彖曰、蠱、剛上而柔下。巽而止蠱。蠱元亨而天下治也。利渉大川、往有功也。先甲三日、後甲三日、終則有始、天行也。
彖に曰く、蠱は、剛上りて柔下る。巽にして止まるは、蠱なり。蠱は、元いに亨りて天下治まるなり。大川を渉るに利ろし。往きて功有るなり。甲に先んずること三日、甲に後るること三日。終れば則ち始め有る。天行なり。
たんにいわく、こは、ごうのぼりてじゅうくだる。そんにしてとどまるは、こなり。こは、おおいにとおりててんかおさまるなり。たいせんをわたるによろし。ゆきてこうあるなり。こうにさきんずることみっか、こうにおくるることみっか。おわればすなわちはじめある。てんこうなり。

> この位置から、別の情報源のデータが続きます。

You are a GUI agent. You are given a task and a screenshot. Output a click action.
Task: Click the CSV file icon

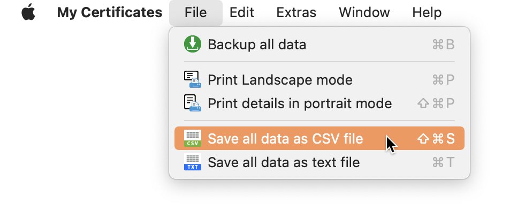tap(193, 138)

彖伝によると、蠱という卦は、乾の一番下の陽爻が坤の一番上に入り、逆に坤の一番上の陰爻が乾の一番下に入った形である。謙遜であって、しかも止まるという形が蠱の卦の形である。腐敗を治める道は、結果として願いごとが大いに通って、天下が治まる。冒険をしてよろしい。前進して手柄がある。最初の法令を発布する前に三日間その理由を反省してみるがよい。法令を発布した後で、三日間将来のことを慮るがよい。乱が終われば、治まった状態が始まる。これが天のめぐりである。

象伝

象曰、山下有風蠱。君子以振民育徳。
象に曰く、山の下に風あるは、蠱なり。君子以て民を振い徳を育つ。
しょうにいわく、やまのしたにかぜあるは、こなり。くんしもってたみをすくいとくをそだつ。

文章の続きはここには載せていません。